On Oct. 6, in a quick response to the Pandora Papers — a massive leak detailing secret financial assets of some wealthy and powerful individuals — members of Congress announced the Enablers Act. This act would effectively expand the provisions of the Bank Secrecy Act (BSA), or Currency and Foreign Transactions Reporting Act, to all the different players who have a hand in enabling money laundering, including accountants, investment advisers, public relations firms, lawyers and even art dealers.
Such a move would do a lot to impose necessary reporting requirements on the shadow world that allows for the secretive movement of money. But the act would do something else entirely that is equally, if not more, important: It would quietly expand last year’s new anti-money-laundering whistleblower program.
The Financial Crimes Enforcement Network (FinCEN) whistleblower program allows anyone with knowledge of a BSA violation to confidentially bring that information to the Department of Treasury. If the Treasury acts on the whistleblower’s information, that individual could potentially recover a portion of the proceeds as compensation for taking the career (and potentially physical) risk of reporting on illegal activity.
As is not surprising in the least, the world of money laundering is a secretive place. Law enforcement agencies often don’t know where to look to trace the flow of funds. Whistleblowers can provide a valuable guidebook to help chart the investigation.

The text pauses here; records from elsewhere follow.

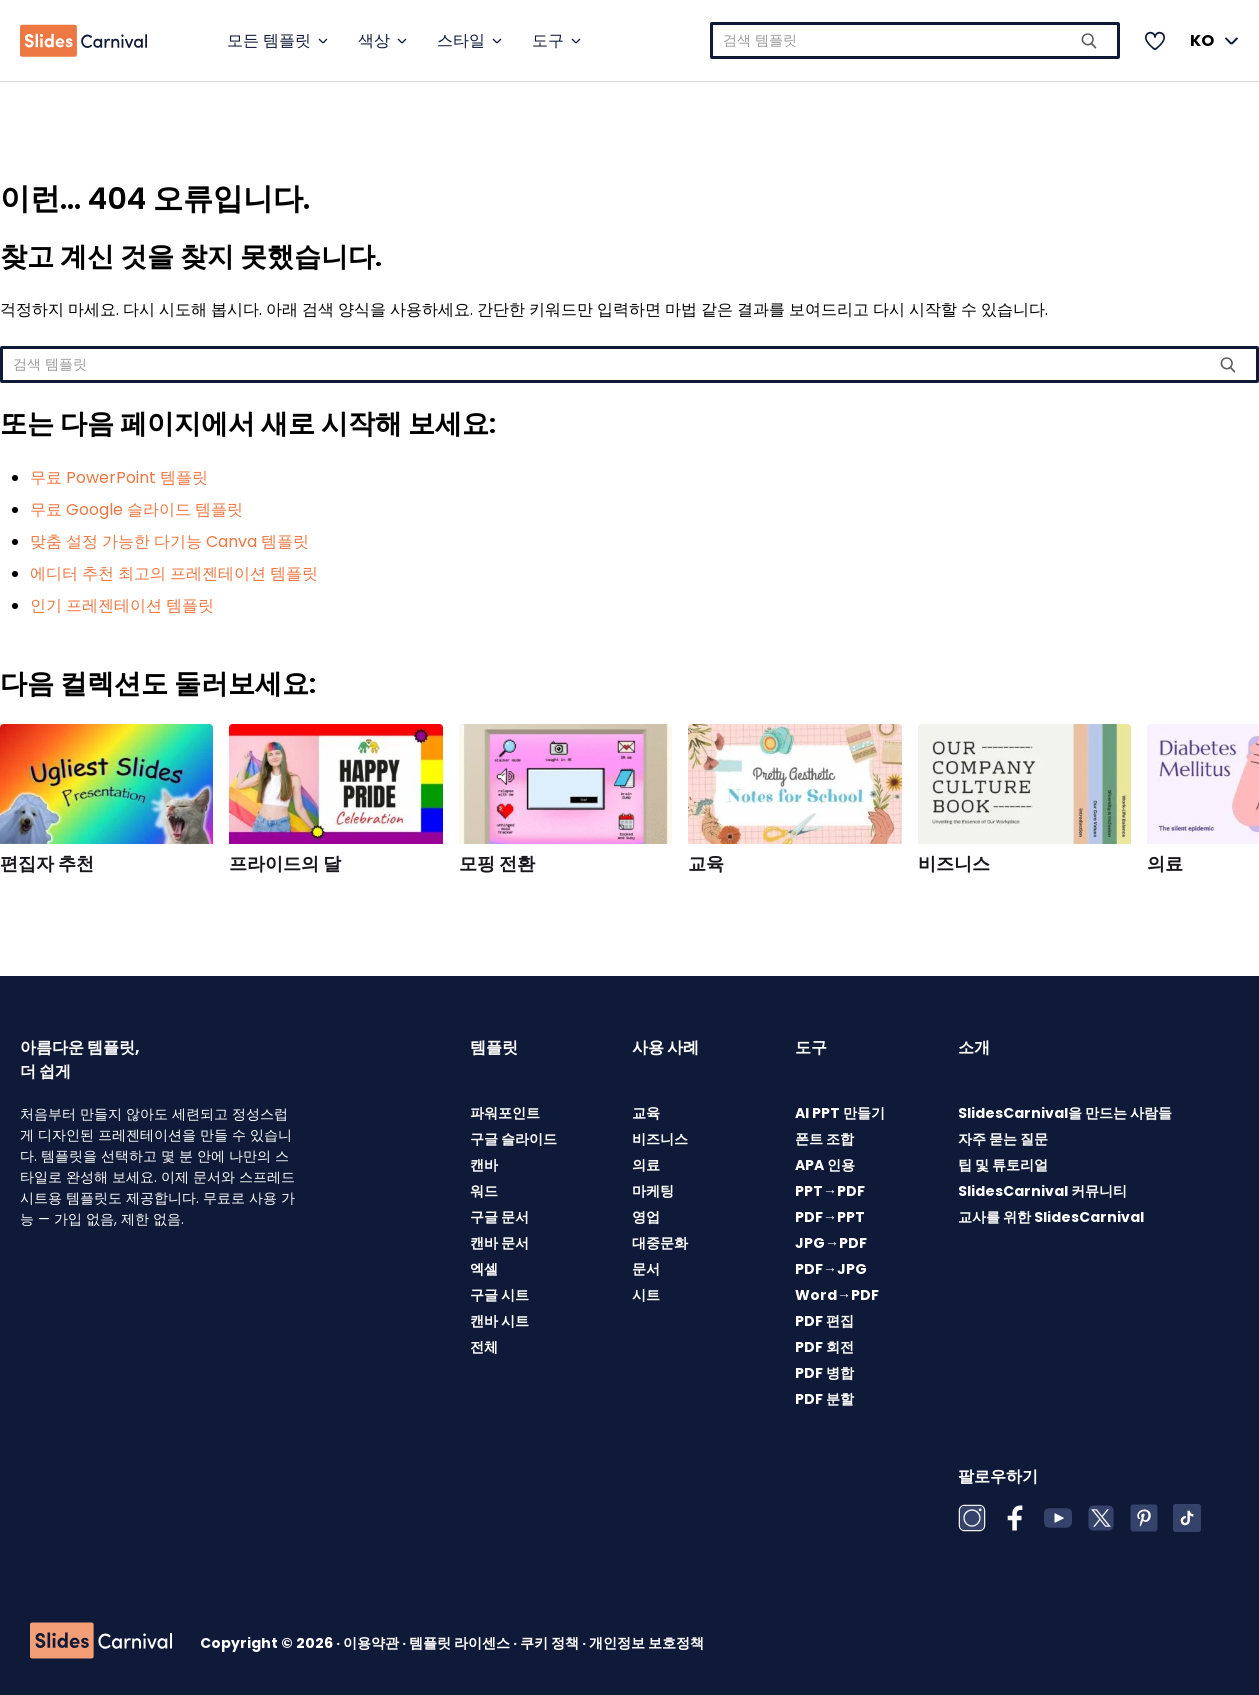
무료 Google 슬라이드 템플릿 (136, 509)
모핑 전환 (497, 864)
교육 (706, 864)
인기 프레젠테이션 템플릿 (122, 605)
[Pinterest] (1144, 1518)
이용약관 (372, 1643)
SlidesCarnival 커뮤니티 (1042, 1191)
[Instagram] (972, 1518)
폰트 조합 (824, 1139)
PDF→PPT (830, 1217)
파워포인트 (505, 1113)
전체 (484, 1347)
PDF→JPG (831, 1269)
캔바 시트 (499, 1321)
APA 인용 (825, 1165)
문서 (646, 1269)
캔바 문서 (499, 1243)
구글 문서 (499, 1217)
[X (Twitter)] (1101, 1518)
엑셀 (484, 1269)
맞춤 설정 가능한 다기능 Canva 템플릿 (169, 541)
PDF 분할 (824, 1399)
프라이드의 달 (285, 864)
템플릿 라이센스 (461, 1643)
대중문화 (660, 1243)
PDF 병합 (824, 1373)
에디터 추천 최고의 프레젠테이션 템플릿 (174, 573)
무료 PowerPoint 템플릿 (119, 477)
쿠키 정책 (551, 1643)
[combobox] (915, 40)
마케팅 (653, 1191)
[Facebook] (1015, 1518)
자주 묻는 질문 (1003, 1139)
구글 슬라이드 (513, 1139)
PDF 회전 (824, 1347)
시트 (646, 1295)
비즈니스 (954, 864)
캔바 (484, 1165)
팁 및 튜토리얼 (1003, 1165)
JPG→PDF (831, 1243)
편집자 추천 (47, 864)
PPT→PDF (830, 1191)
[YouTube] (1058, 1518)
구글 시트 (499, 1295)
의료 (1165, 864)
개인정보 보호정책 (646, 1643)
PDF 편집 (824, 1321)
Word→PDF (837, 1295)
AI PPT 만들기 (840, 1113)
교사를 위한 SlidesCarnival (1051, 1217)
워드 (484, 1191)
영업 (646, 1217)
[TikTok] (1187, 1518)
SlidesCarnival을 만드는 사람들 (1065, 1113)
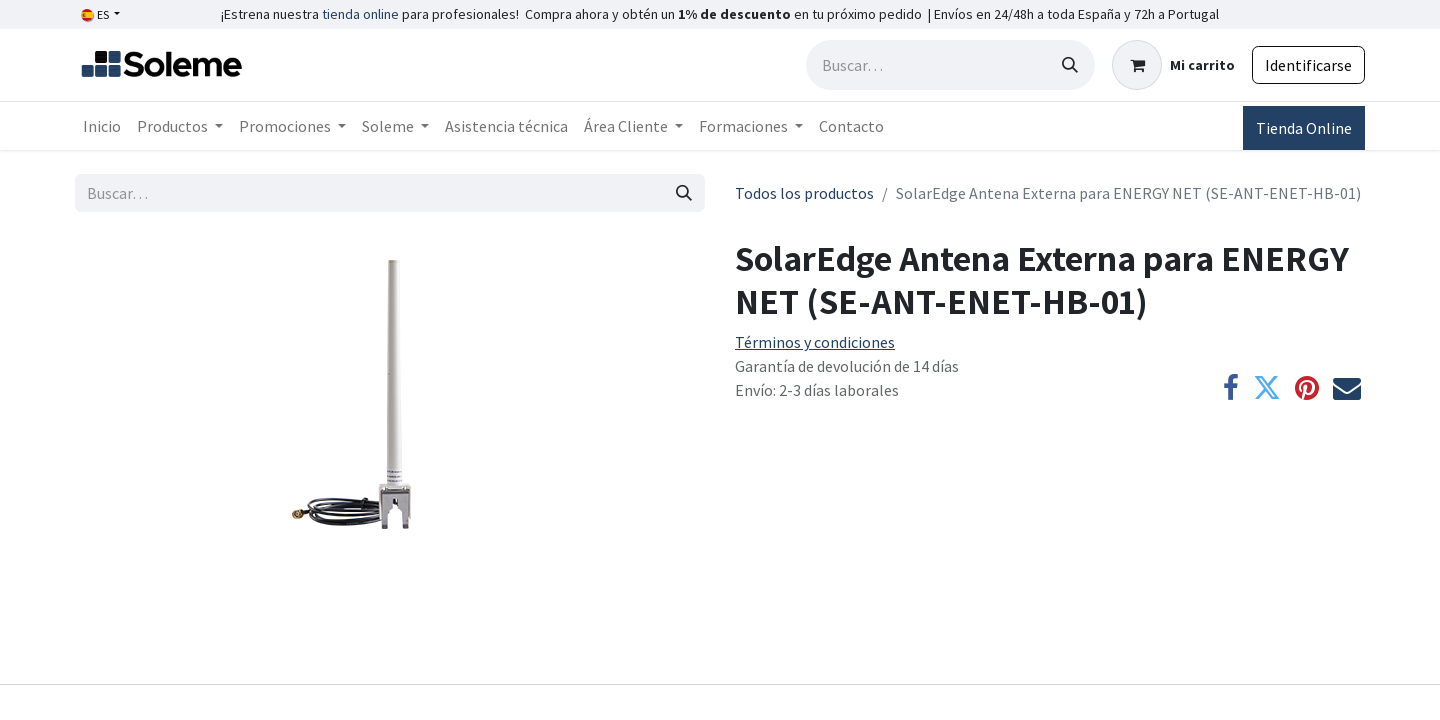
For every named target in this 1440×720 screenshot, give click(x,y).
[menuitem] (102, 126)
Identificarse (1308, 65)
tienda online (360, 14)
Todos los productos (804, 193)
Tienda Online (1304, 128)
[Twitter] (1267, 388)
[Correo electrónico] (1347, 388)
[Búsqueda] (1070, 65)
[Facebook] (1231, 388)
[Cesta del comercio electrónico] (1173, 65)
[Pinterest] (1307, 388)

One of the major criticisms of the new FinCEN program has been that it is too narrow. By solely focusing on violations of the BSA, the program misses a whole host of other violations of money-laundering laws that do not involve the narrow reporting obligations of a narrow set of players. This proposed amendment to the BSA would go a long way toward remedying that deficiency. If it passes, whistleblowers who know of, say, an accountant keeping double books to hide a client’s actual wealth or an investment adviser knowingly taking a client’s money without proper AML documentation could bring that information to the enforcement officials capable of doing something about it.
This de facto expansion of the program greatly increases the potential impact and improves the chances of the program succeeding in its goals. Not all money-laundering violations by any means will be covered by this expansion, but it is a major improvement.
A secondary benefit is that it appears to close a loophole in the securities laws that impose AML compliance procedures and reporting requirements on broker-dealers that investment advisers are not required to follow under at least some circumstances. This loophole has prevented the SEC’s robust whistleblower program from potentially reaching the full set of AML violations by some registered advisers. Although the law does not specifically call out registered investment advisers, its definition of investment personnel appears to be broad enough to close the loop. This again may allow a new set of whistleblowers to come forward with valuable information regarding the dark world of moving money.
The Pandora Papers, of course, is only the latest set of revelations of exactly how big a problem money laundering has become. Let’s hope that this immediate reaction by Congress to shut down many of the pathways used to hide funds begins to stem the tide by enabling a whole new universe of potential whistleblowers out there to come out of the woodwork.
Poppy Alexander is an attorney in Constantine Cannon’s whistleblower practice.